## Numerical integration

In order to ‘solve’ a differential equation for continuous time using a method of numerical integration, one could code it like in the spreadsheet assignment below. For `R`

and `Matlab`

there are so-called *solvers* available, functions that will do the integration for you. For `R`

look at the Examples in package `deSolve`

.

### Euler’s method and more…

The result of applying a method of numerical integration is called a **numerical solution** of the differential equation. The **analytical solution** is the equation which will give you a value of \(Y\) for any point in time, given an initial value \(Y_0\). Systems which have an analytical solution can be used to test the accuracy of **numerical solutions**.

#### Analytical solution

Remember that the analytical solution for the logistic equation is:

\[ Y(t) = \frac{K}{1 + \left(\frac{K}{Y_{0} - 1}\right) * e^{-r*t} } \]

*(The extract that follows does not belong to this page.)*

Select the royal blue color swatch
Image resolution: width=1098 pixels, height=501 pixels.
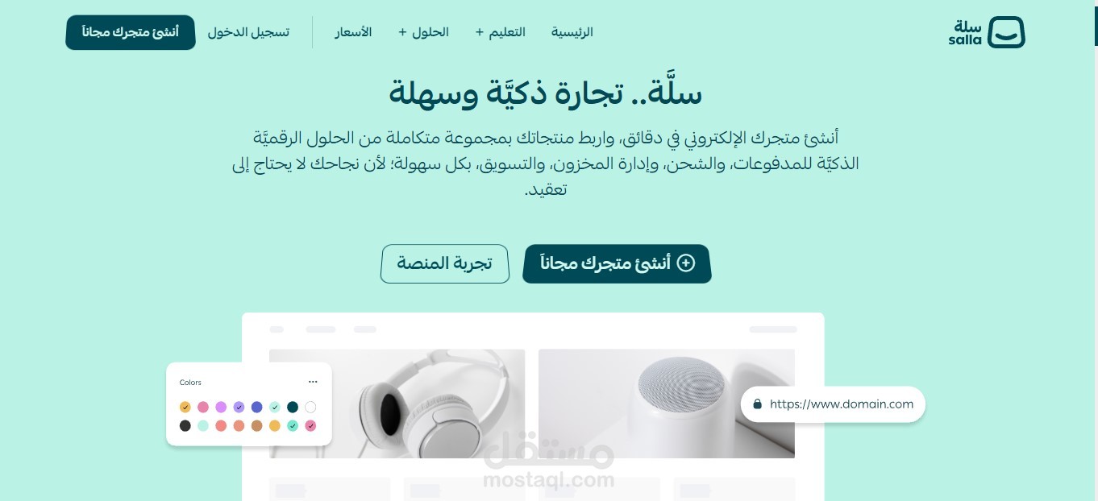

If we want to know the growth level \(Y_t\) at \(t=10\), with \(Y_0=.0001\), \(r=1.1\) and \(K=4\), we can just `fill it in`

:

```
# Define a function for the solution
logSol <- function(Y0, r, K, t){K/(1+(K/Y0-1)*exp(-r*t))}
# Call the function
logSol(Y0=.0001, r=1.1, K=4, t=10)
```

`## [1] 2.398008`

We can pas a vector of timepoints to create the exact solution, the same we would get if we were to iterate the differential/difference equation.

```
# Plot from t=1 to t=100
plot(logSol(Y0=.0001, r=1.1, K=4, t=seq(1,20)), type = "b",
ylab = expression(Y[t]), xlab = "t")
# Plot t=10 in red
points(10,logSol(Y0=.0001, r=1.1, K=4, t=10), col="red", pch=16)
```

#### Numerical solution (discrete)

If we would iterate the differential equation …

\[ \frac{dY}{dt} = Y_t * (1 + r - r * \frac{Y_t}{K}) \]

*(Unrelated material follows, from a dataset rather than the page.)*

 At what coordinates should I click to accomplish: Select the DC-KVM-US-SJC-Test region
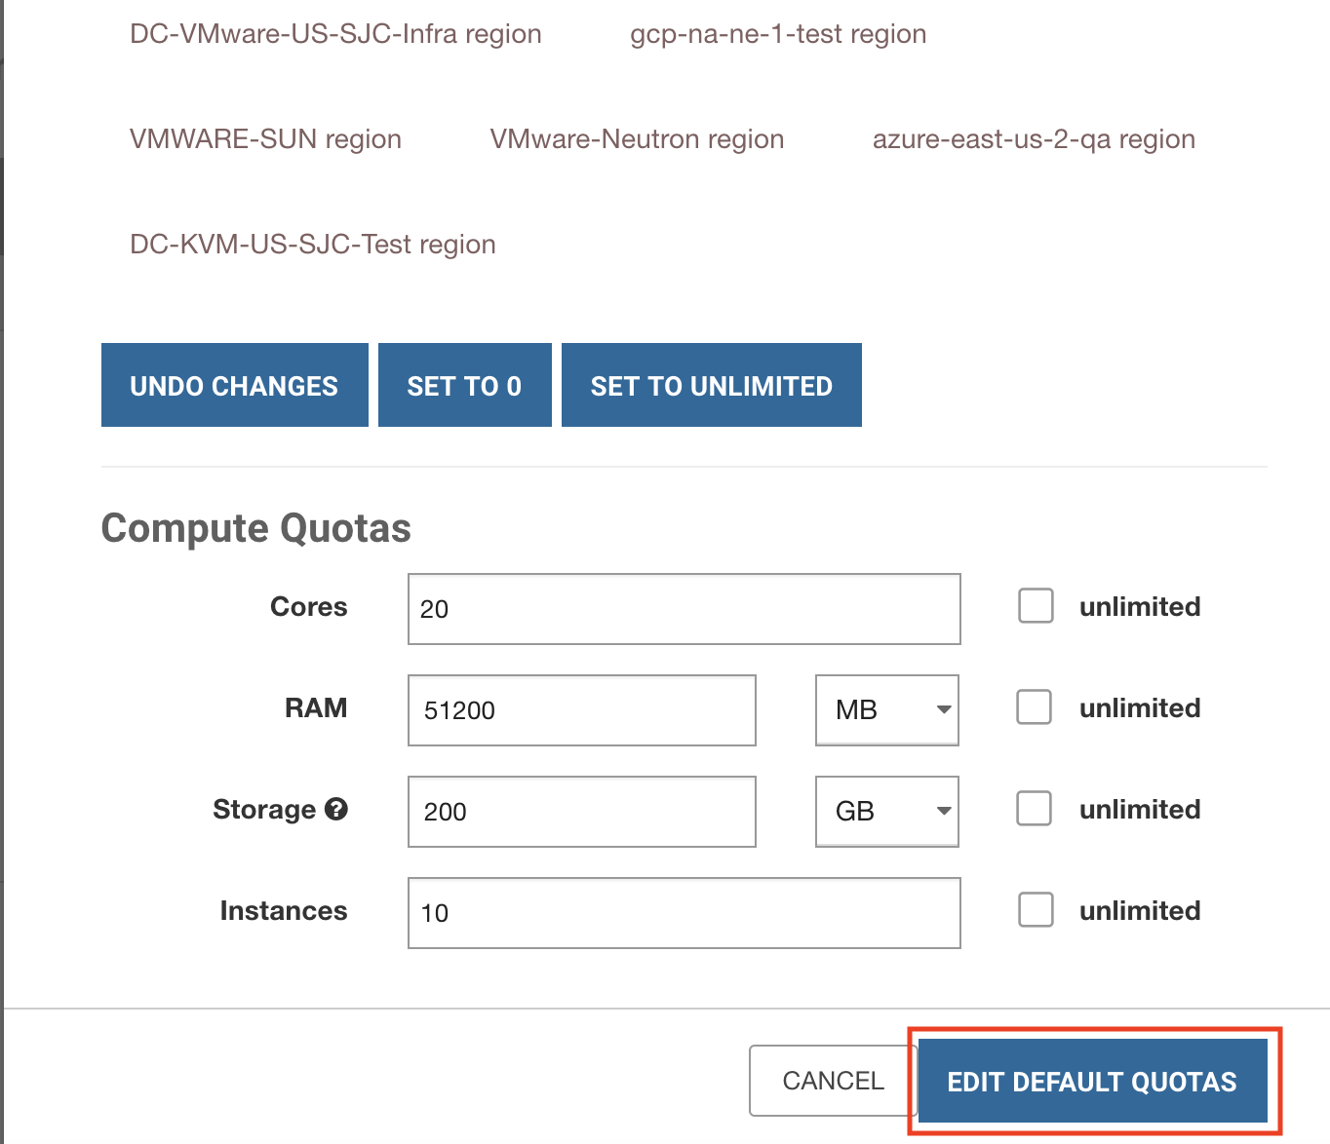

… as if it were a difference equation, that is, *not* simulating continuous time.

```
logIter <- function(Y0,r,K,t){
N <- length(t)
Y <- as.numeric(c(Y0, rep(NA,N-2)))
sapply(seq_along(Y), function(t){ Y[[t+1]] <<- Y[t] * (1 + r - r * Y[t] / K)})
}
# Plot from t=1 to t=100
plot(logIter(Y0=.0001, r=1.1, K=4, t=seq(1,20)), type = "b",
ylab = expression(Y[t]), xlab = "t")
# Plot t=10 in red
points(10,logSol(Y0=.0001, r=1.1, K=4, t=10), col="red", pch=16)
```